Rakean Banga, Sang Pembanguan
Peradaban
Sejarah
pendirian Kadipaten Pasirbatang dan Pasirluhur, memang erat hubungannya dengan perang
perebutan tahta di Kerajaan Galuh Kawali. Rakean Banga yang turunan Senna bertikai dengan Ciung Wanara
yang turunan Purbasora. Keduanya memperebutkan tahta Galuh.Perang antara keduanya dikisahkan berlangsung berbulan-bulan siang malam. Ternyata keduanya sama saktinya. Maka tak ada yang
menang dan yang kalah.
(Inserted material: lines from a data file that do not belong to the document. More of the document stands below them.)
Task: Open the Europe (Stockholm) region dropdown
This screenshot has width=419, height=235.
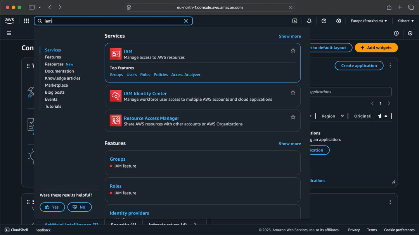Action: (x=369, y=21)
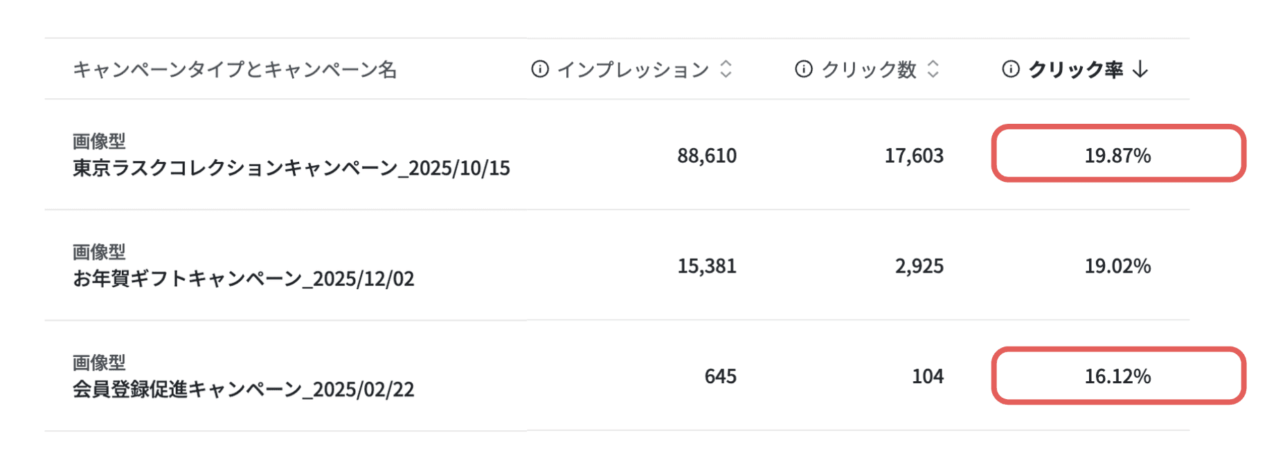Image resolution: width=1285 pixels, height=469 pixels.
Task: Click the info icon beside クリック数
Action: (x=804, y=69)
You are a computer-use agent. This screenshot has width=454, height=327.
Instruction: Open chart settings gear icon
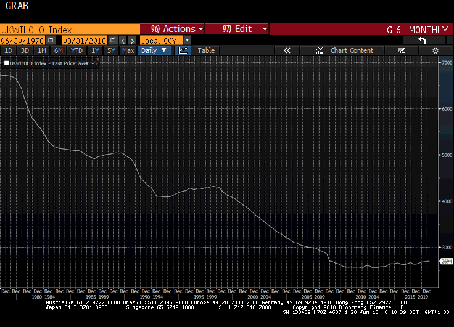click(x=435, y=50)
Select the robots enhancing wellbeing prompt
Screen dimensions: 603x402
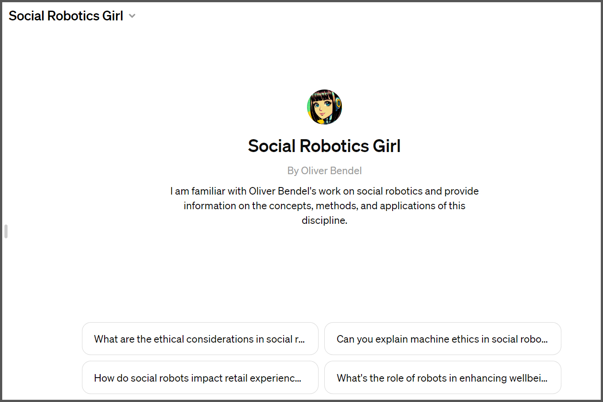443,378
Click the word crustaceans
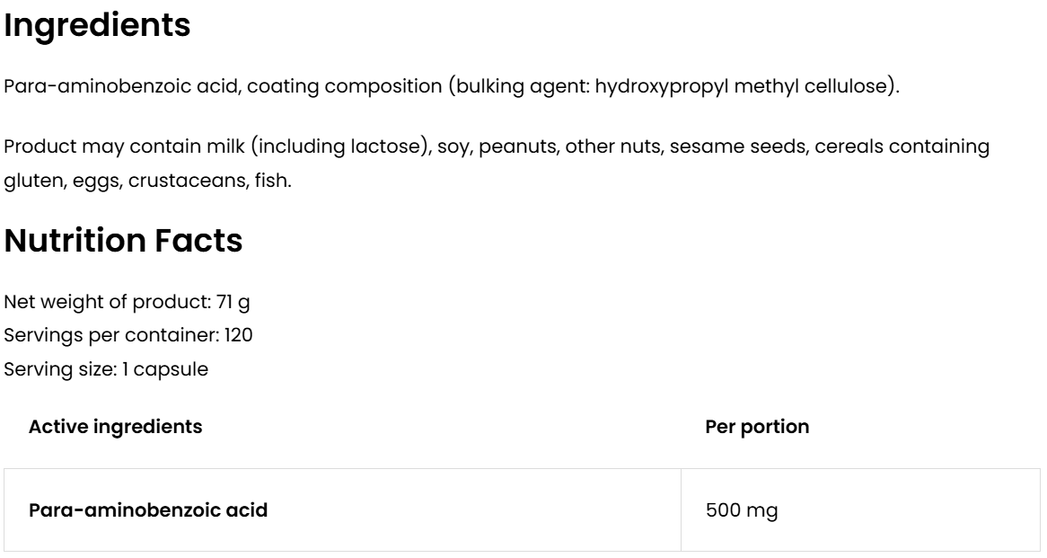This screenshot has width=1047, height=558. coord(186,181)
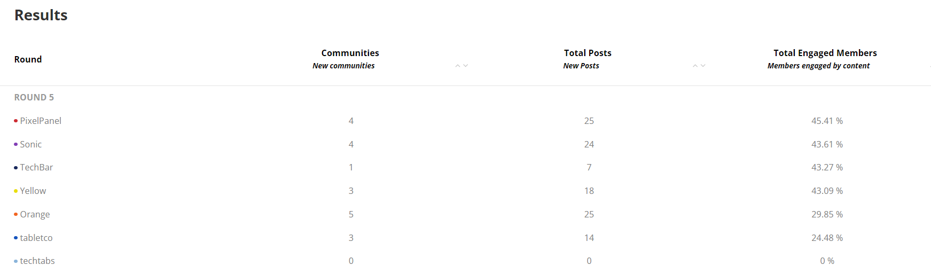Screen dimensions: 931x273
Task: Select the Sonic team name
Action: pyautogui.click(x=31, y=144)
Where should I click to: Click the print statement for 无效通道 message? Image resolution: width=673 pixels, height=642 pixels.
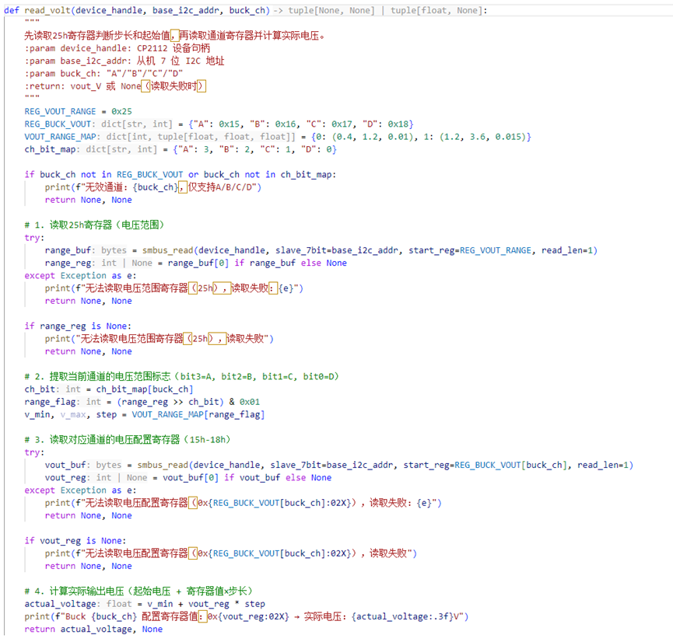click(152, 187)
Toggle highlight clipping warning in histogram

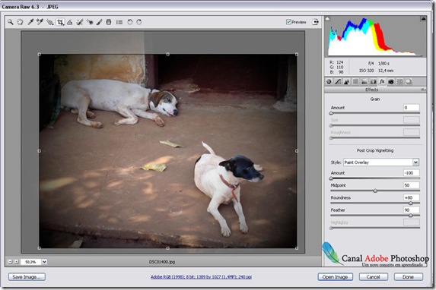423,18
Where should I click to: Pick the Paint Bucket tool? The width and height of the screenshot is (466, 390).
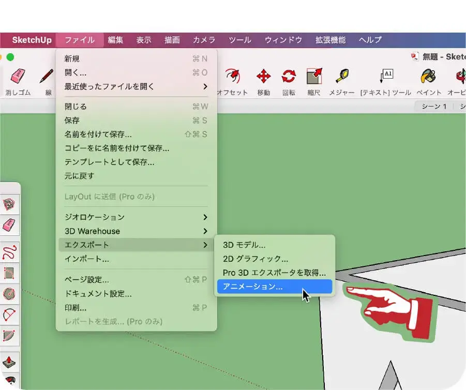(429, 77)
Kedua pewaris tahta Galuh itu akhirnya berdamai,
Kerajaan Galuh dipecah jadi dua. Rakean Banga turunan Senna, pergi ke timur
untuk membangun Kerajaan Galuh Timur
dengan pusat kerajaan di Pasirbatang, lereng selatan Gunung Slamet. Ciung
Wanara, turunan Purbasora, memperoleh bagian Kerajaan Galuh Barat, dan tetap
tinggal di Galuh Kawali. Ahli Pantun Orang Sunda Galuh Kawali melukiskan
pembagian Kerajaan Galuh itu dengan sebuah pantun yang indah,” Rakean Banga
pergi ke timur dengan menembang dan Ciung Wanara pergi ke barat dengan
berpantun.”
Dalam tradisi sejarah raja-raja Galuh,
disebutkan, bahwa Kerajaan Galuh Timur berkuasa dari tahun 739 – 852 M, dengan
pusatnya di Pasirbatang-Pasirluhur.
Raja-raja yang memerintah Galuh Timur adalah:(1) Rakean Banga (739 – 766 M),
(2) Rakean Hulukujang(766 – 783 M), (3) Prabu Gilingwesi ( 783 – 795 M), (4)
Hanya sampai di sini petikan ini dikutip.